Same-day discharge (SDD) is feasible after pulmonary vein isolation (PVI). We aim to compare prospectively cryoballoon (CRYO) versus radiofrequency (RF) ablation in a systematic SDD program. We prospectively analyzed the 617 scheduled PVI performed consecutively at our institution (n = 377 CRYO, n = 240 RF) from April 1, 2019 to December 31, 2022 within a systematic program of SDD. The feasibility of SDD, the 10-day incidence of urgent/unplanned medical care after discharge (UUC-10), and the cost per procedure due to hospital resource use were studied.

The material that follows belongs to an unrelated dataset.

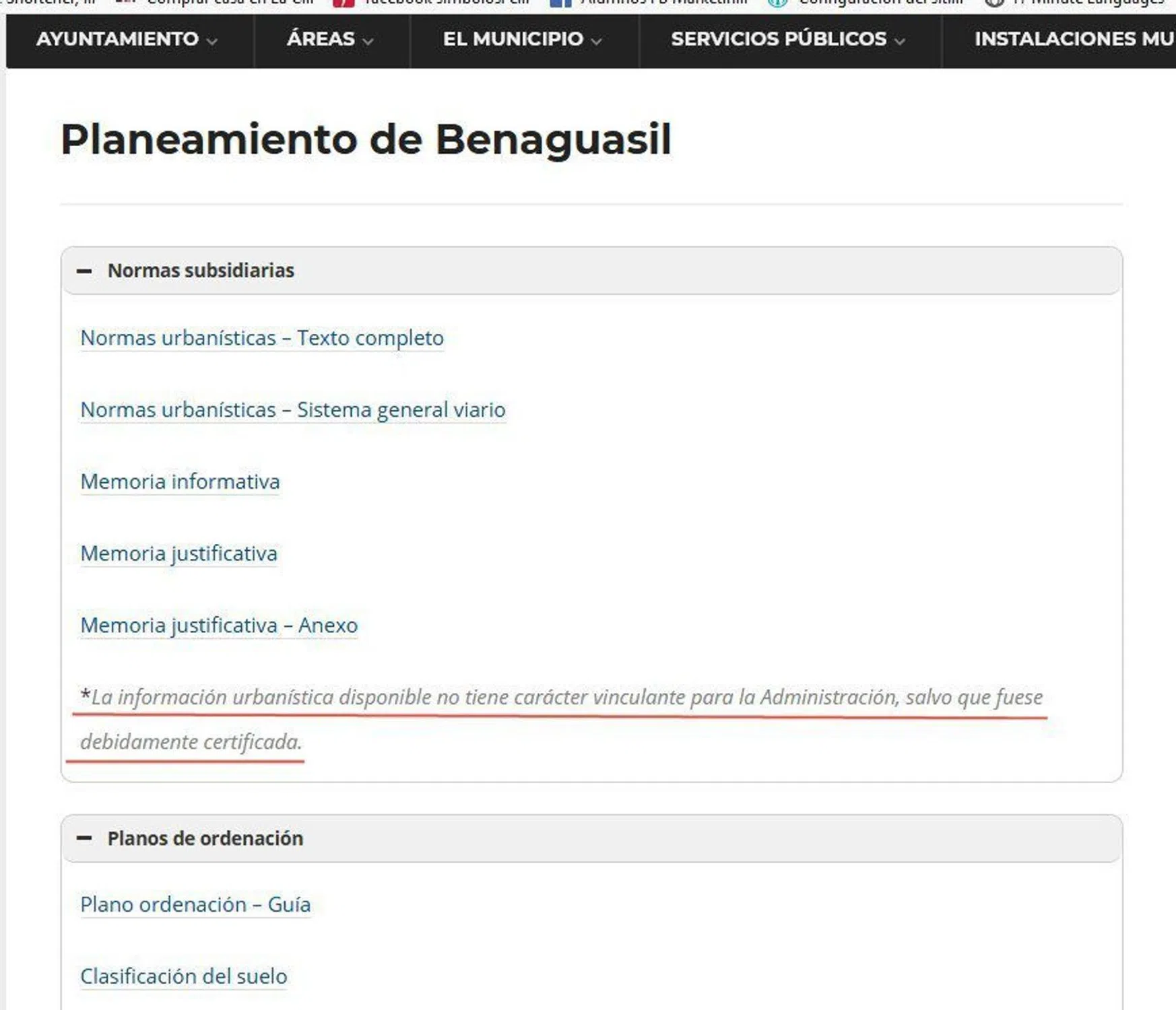Click the standalone Memoria justificativa link
Viewport: 1176px width, 1010px height.
(178, 553)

The 100 procedures performed during the previous year, in which patients were systematically hospitalized, were used as a control group. SDD was achieved in 585/617 (95%) procedures, with a significant trend towards a higher monthly SDD rate from 2019 to 2022 (p = 0.03). The frequency of SDD was similar in CRYO (356/377; 94%) vs. RF (229/240; 95%). After SDD, the UUC-10 was 66/585 (11.3%), being similar for CRYO (41/356; 11.5%) and RF (25/229; 10.9%); p = 0.8 (log-rank test). Of these, 10 patients were re-hospitalized, with an identical rate in CRYO- (6/356; 1.7%) and RF-treated (4/229; 1.7%) patients and owing to similar causes (4 hematomas, 4 pericarditis, and 2 symptomatic sinus node dysfunction). SDD was associated with an average savings per procedure of 63% (p < 0.001), but no differences were found between the CRYO and RF (p = 0.8). In a systematic SDD program, feasibility (95%, increasing over time), safety (11% UUC-10, 1.7% re-hospitalizations), and savings (63% per procedure) were similar for CRYO and RF ablation.